False – still doesn’t make it 100% grass-fed beef. And there are many ways to get cows into an area for taking care of them or keeping an eye on them. Cows are creatures of habit, so it is repetition. Yes, having a treat makes it easier to get animals in. Being out in your pastures with your animals makes it easier too. Larger farms have more animals to care for and one on one attention is more difficult.When there is an abundance of pasture and great weather the cows don’t always want to come in. And they don’t need to come in every day either. Grass fed organic cows are out on pasture in the sun. There are many ways the farmer can get animals into the barn or move them to a new pasture area without grain. We’ve used the following methods. We walk our herd in like a round up when needed. Call them from the barn door with fresh hay or baylage in our hands. Bayledge or haylage is a method of preserving and fermenting hay. Feed treats like apples or other vegetables. Once the cows know we have treats they come running when they see us.
- You can’t raise a cow on an all grass-fed diet
False – Yes you can and yes we have for years. It does take a little longer to raise the meat because the animal is not being shoved full of grain. The animal may grow a little slower but it also grows more naturally.
- Grass-fed beef doesn’t marble
False – it marbles, but it isn’t as fatty as grain fed beef.
- By letting animals graze and walk around the meat is tougher.
False – we’ve never found grass-fed beef to be any different in toughness per cut than any other type of meat. The animal is healthier out on pasture and less susceptible to disease.
- Grass-fed beef tastes funny.
It tastes different – yes. And depending on how you cook it depends on how it tastes. You do need to cook it slower than traditional meat. But it tastes like meat is supposed to taste.
Shopping for 100% grass-fed beef
There are times you might feel you can’t get exactly what you want in your food. Like in 100% grass-fed organic beef. What do you do if there is grass-fed beef but it doesn’t say organic? Or if it says organic but not grass-fed? Some of this is label confusion and some is what the farm has done or not done for marketing. If you are in the store you must take each label at face value. What does it say – not what do you think it means. If there is a brand you like see if you can get on their website for more information. Or email them. If you are at a farmers market or buying directly from the farmer ask questions.
So you can make the right decision for your grass fed organic meat – let’s break down the parts of 100% grass-fed organic beef.
100% grass fed. This means no – not even a handful – of grain or corn. Only grasses and legumes either as grass, hay, baylage, or haylage. Treats are of natural such as apples and other veggies.
Organic Beef: This means that the cow has been organic since before birth. No spraying pesticides on the field. No GMO (genetically modified organisms), hormones or antibiotics. The animal has access to the outdoors and pastures at will all year round unless it is for their protection for short periods of time. This means animals are not locked up or tied up throughout their life.
There are some exceptions for having a cow inside without access to the pastures.

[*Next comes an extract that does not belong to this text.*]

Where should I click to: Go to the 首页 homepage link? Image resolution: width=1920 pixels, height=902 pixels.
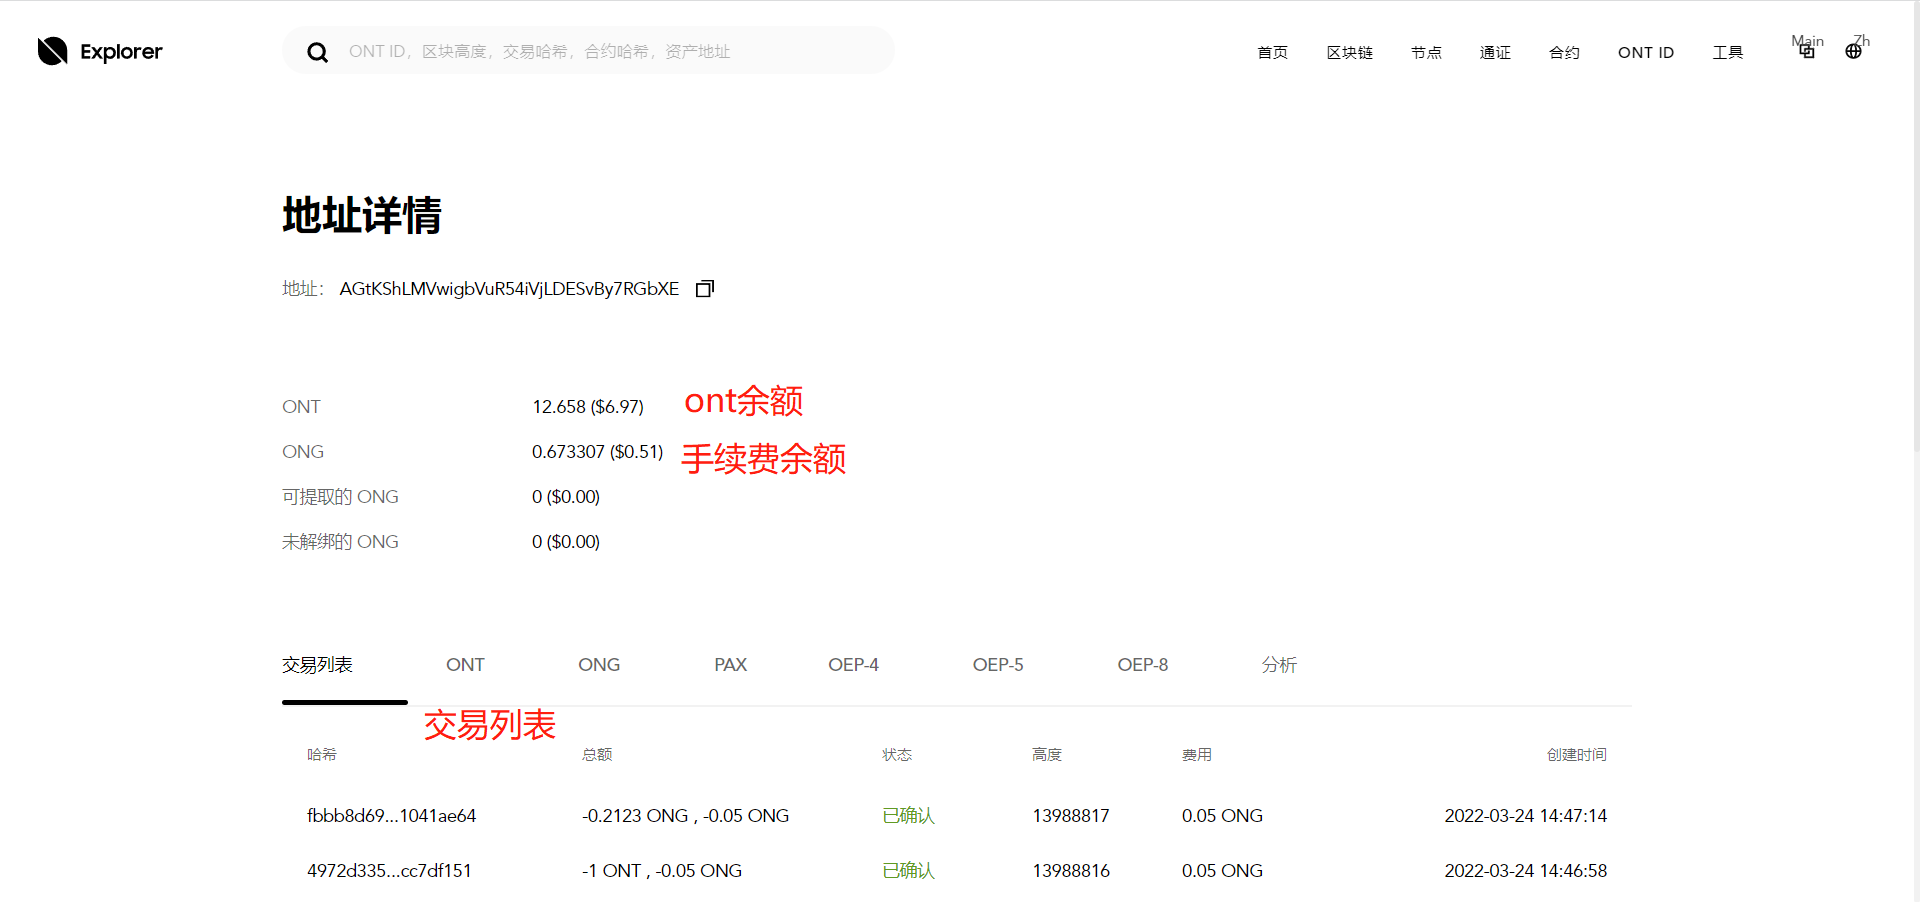click(1272, 52)
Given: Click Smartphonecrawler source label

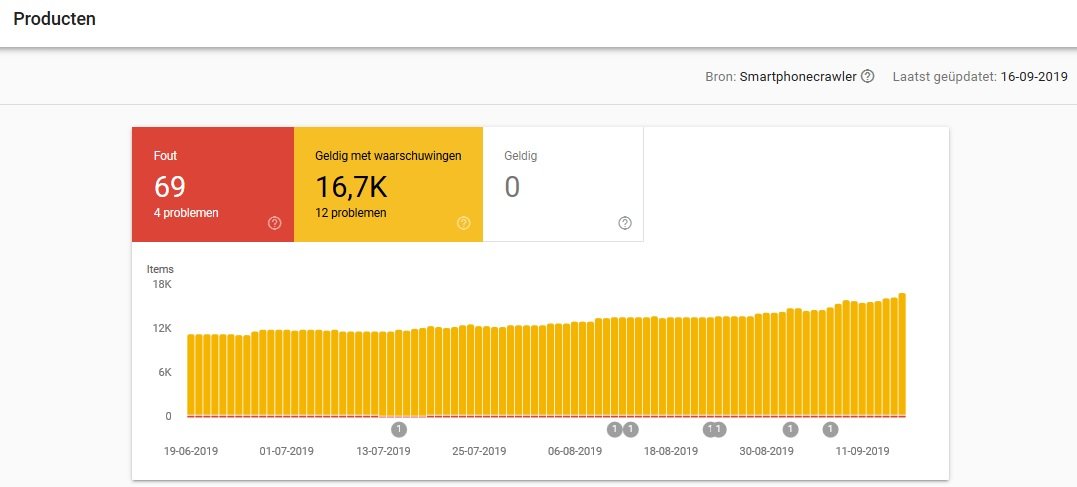Looking at the screenshot, I should tap(798, 77).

Such as they are injured and need to be healed. They are having a calf and need to be watched. The weather is so bad it isn’t safe for the animal.
Now you make a decision on what is important to you for your meat.
We personally do without when shopping for food if we can’t find what we want. I look at my dollars as a voting booth. When I buy foods I don’t really want I am telling the producer that they should keep producing as they are and I am fine with it. Even though I am not.
Yes, right now we are raising our own beef, but that doesn’t mean we raise all our meat. Which means I am always asking at farmers markets how they raise their food so I have a place to buy a certain cut or product I may not have.
When you look and ask questions of producers you can find what you want.
And finding organic grass-fed beef is getting easier and easier.